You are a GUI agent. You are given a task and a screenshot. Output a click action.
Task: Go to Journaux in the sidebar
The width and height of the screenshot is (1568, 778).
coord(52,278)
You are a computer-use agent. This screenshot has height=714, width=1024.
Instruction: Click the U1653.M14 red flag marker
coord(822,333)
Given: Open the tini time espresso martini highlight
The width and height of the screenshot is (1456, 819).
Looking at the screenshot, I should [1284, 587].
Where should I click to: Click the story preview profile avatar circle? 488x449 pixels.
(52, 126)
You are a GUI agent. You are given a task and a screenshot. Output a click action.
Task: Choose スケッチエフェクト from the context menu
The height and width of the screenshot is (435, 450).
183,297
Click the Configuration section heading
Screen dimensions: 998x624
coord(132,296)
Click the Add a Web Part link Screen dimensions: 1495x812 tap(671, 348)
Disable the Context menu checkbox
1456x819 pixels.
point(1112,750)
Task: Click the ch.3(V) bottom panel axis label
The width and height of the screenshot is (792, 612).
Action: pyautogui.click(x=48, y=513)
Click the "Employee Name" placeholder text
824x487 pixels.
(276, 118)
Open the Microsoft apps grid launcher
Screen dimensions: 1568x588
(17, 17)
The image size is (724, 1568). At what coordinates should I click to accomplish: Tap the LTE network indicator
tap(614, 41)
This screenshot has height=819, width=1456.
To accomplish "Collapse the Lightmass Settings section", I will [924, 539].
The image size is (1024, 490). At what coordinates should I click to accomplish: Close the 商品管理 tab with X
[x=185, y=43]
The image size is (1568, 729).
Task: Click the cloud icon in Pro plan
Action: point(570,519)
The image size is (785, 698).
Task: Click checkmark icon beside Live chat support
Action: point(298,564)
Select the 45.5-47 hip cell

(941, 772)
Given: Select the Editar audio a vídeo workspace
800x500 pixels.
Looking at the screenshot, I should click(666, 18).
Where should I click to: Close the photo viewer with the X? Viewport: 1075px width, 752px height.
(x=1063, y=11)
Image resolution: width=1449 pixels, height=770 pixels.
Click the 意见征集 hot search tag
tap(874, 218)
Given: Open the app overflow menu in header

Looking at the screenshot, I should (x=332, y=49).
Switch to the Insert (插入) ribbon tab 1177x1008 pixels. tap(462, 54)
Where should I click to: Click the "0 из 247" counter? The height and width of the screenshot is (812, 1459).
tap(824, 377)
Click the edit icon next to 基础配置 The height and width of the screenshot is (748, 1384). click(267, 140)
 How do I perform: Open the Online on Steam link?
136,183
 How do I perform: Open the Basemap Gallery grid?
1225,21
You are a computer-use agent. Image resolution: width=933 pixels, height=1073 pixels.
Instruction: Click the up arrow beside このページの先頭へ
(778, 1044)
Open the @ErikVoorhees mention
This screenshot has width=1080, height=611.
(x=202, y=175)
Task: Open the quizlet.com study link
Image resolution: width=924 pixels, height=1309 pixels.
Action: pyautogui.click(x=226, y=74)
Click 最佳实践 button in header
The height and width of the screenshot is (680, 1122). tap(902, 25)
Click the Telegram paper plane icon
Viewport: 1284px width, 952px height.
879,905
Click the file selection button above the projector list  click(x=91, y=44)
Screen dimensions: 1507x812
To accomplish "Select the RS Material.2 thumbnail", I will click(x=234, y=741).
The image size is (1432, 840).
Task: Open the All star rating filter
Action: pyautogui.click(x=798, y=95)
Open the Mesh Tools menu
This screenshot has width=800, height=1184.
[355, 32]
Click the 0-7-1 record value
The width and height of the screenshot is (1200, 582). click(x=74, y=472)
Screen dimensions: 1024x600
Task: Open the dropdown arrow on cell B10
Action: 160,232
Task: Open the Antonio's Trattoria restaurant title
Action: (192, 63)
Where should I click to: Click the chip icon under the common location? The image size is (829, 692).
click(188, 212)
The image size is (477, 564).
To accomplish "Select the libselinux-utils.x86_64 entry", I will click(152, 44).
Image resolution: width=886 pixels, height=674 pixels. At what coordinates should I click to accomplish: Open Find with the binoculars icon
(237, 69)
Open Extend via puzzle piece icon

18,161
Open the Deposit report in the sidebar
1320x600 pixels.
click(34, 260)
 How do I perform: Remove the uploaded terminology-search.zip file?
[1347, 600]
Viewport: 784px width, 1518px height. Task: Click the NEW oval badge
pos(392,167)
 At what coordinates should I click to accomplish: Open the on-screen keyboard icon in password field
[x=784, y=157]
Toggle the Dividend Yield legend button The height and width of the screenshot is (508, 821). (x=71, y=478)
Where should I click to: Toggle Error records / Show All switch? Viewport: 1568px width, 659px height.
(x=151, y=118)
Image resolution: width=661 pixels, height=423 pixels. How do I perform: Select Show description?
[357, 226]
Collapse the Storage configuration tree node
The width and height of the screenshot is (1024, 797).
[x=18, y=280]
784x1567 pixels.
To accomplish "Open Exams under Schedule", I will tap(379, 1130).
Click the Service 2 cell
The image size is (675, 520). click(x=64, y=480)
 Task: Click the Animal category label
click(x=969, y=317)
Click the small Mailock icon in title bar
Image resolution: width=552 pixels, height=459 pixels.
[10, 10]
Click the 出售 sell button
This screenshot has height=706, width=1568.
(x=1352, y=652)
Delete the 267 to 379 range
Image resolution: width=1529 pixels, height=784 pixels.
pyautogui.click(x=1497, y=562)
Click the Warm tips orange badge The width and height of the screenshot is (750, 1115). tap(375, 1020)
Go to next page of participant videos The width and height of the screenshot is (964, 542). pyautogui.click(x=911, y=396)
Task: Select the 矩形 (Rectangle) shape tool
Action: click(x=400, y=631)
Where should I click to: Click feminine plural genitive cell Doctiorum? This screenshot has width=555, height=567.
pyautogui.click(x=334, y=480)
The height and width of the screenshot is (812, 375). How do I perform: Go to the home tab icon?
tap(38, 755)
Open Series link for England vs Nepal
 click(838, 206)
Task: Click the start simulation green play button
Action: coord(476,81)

====

TO DO — Retype all of the lines above exactly as they appear.

EXPECTED OUTPUT —
You are a GUI agent. You are given a task and a screenshot. Output a click action.
Task: Go to Journaux in the sidebar
The width and height of the screenshot is (1568, 778).
coord(52,278)
You are a computer-use agent. This screenshot has height=714, width=1024.
Instruction: Click the U1653.M14 red flag marker
coord(822,333)
Given: Open the tini time espresso martini highlight
The width and height of the screenshot is (1456, 819).
Looking at the screenshot, I should [1284, 587].
Where should I click to: Click the story preview profile avatar circle? 488x449 pixels.
(52, 126)
You are a GUI agent. You are given a task and a screenshot. Output a click action.
Task: Choose スケッチエフェクト from the context menu
The height and width of the screenshot is (435, 450).
183,297
Click the Configuration section heading
Screen dimensions: 998x624
coord(132,296)
Click the Add a Web Part link Screen dimensions: 1495x812 tap(671, 348)
Disable the Context menu checkbox
1456x819 pixels.
point(1112,750)
Task: Click the ch.3(V) bottom panel axis label
The width and height of the screenshot is (792, 612).
Action: pyautogui.click(x=48, y=513)
Click the "Employee Name" placeholder text
824x487 pixels.
(276, 118)
Open the Microsoft apps grid launcher
Screen dimensions: 1568x588
(17, 17)
The image size is (724, 1568). At what coordinates should I click to accomplish: Tap the LTE network indicator
tap(614, 41)
This screenshot has height=819, width=1456.
To accomplish "Collapse the Lightmass Settings section", I will [924, 539].
The image size is (1024, 490). At what coordinates should I click to accomplish: Close the 商品管理 tab with X
[x=185, y=43]
The image size is (1568, 729).
Task: Click the cloud icon in Pro plan
Action: point(570,519)
The image size is (785, 698).
Task: Click checkmark icon beside Live chat support
Action: point(298,564)
Select the 45.5-47 hip cell

(941, 772)
Given: Select the Editar audio a vídeo workspace
800x500 pixels.
Looking at the screenshot, I should click(666, 18).
Where should I click to: Close the photo viewer with the X? Viewport: 1075px width, 752px height.
(x=1063, y=11)
Image resolution: width=1449 pixels, height=770 pixels.
Click the 意见征集 hot search tag
tap(874, 218)
Given: Open the app overflow menu in header

Looking at the screenshot, I should (x=332, y=49).
Switch to the Insert (插入) ribbon tab 1177x1008 pixels. tap(462, 54)
Where should I click to: Click the "0 из 247" counter? The height and width of the screenshot is (812, 1459).
tap(824, 377)
Click the edit icon next to 基础配置 The height and width of the screenshot is (748, 1384). click(267, 140)
 How do I perform: Open the Online on Steam link?
136,183
 How do I perform: Open the Basemap Gallery grid?
1225,21
You are a computer-use agent. Image resolution: width=933 pixels, height=1073 pixels.
Instruction: Click the up arrow beside このページの先頭へ
(778, 1044)
Open the @ErikVoorhees mention
This screenshot has width=1080, height=611.
(x=202, y=175)
Task: Open the quizlet.com study link
Image resolution: width=924 pixels, height=1309 pixels.
Action: pyautogui.click(x=226, y=74)
Click 最佳实践 button in header
The height and width of the screenshot is (680, 1122). tap(902, 25)
Click the Telegram paper plane icon
Viewport: 1284px width, 952px height.
879,905
Click the file selection button above the projector list  click(x=91, y=44)
Screen dimensions: 1507x812
To accomplish "Select the RS Material.2 thumbnail", I will click(x=234, y=741).
The image size is (1432, 840).
Task: Open the All star rating filter
Action: pyautogui.click(x=798, y=95)
Open the Mesh Tools menu
This screenshot has width=800, height=1184.
[355, 32]
Click the 0-7-1 record value
The width and height of the screenshot is (1200, 582). click(x=74, y=472)
Screen dimensions: 1024x600
Task: Open the dropdown arrow on cell B10
Action: 160,232
Task: Open the Antonio's Trattoria restaurant title
Action: (192, 63)
Where should I click to: Click the chip icon under the common location? The image size is (829, 692).
click(188, 212)
The image size is (477, 564).
To accomplish "Select the libselinux-utils.x86_64 entry", I will click(152, 44).
Image resolution: width=886 pixels, height=674 pixels. At what coordinates should I click to accomplish: Open Find with the binoculars icon
(237, 69)
Open Extend via puzzle piece icon

18,161
Open the Deposit report in the sidebar
1320x600 pixels.
click(34, 260)
 How do I perform: Remove the uploaded terminology-search.zip file?
[1347, 600]
Viewport: 784px width, 1518px height. Task: Click the NEW oval badge
pos(392,167)
 At what coordinates should I click to accomplish: Open the on-screen keyboard icon in password field
[x=784, y=157]
Toggle the Dividend Yield legend button The height and width of the screenshot is (508, 821). (x=71, y=478)
Where should I click to: Toggle Error records / Show All switch? Viewport: 1568px width, 659px height.
(x=151, y=118)
Image resolution: width=661 pixels, height=423 pixels. How do I perform: Select Show description?
[357, 226]
Collapse the Storage configuration tree node
The width and height of the screenshot is (1024, 797).
[x=18, y=280]
784x1567 pixels.
To accomplish "Open Exams under Schedule", I will tap(379, 1130).
Click the Service 2 cell
The image size is (675, 520). click(x=64, y=480)
 Task: Click the Animal category label
click(x=969, y=317)
Click the small Mailock icon in title bar
Image resolution: width=552 pixels, height=459 pixels.
[10, 10]
Click the 出售 sell button
This screenshot has height=706, width=1568.
(x=1352, y=652)
Delete the 267 to 379 range
Image resolution: width=1529 pixels, height=784 pixels.
pyautogui.click(x=1497, y=562)
Click the Warm tips orange badge The width and height of the screenshot is (750, 1115). tap(375, 1020)
Go to next page of participant videos The width and height of the screenshot is (964, 542). pyautogui.click(x=911, y=396)
Task: Select the 矩形 (Rectangle) shape tool
Action: click(x=400, y=631)
Where should I click to: Click feminine plural genitive cell Doctiorum? This screenshot has width=555, height=567.
pyautogui.click(x=334, y=480)
The height and width of the screenshot is (812, 375). How do I perform: Go to the home tab icon?
tap(38, 755)
Open Series link for England vs Nepal
 click(838, 206)
Task: Click the start simulation green play button
Action: coord(476,81)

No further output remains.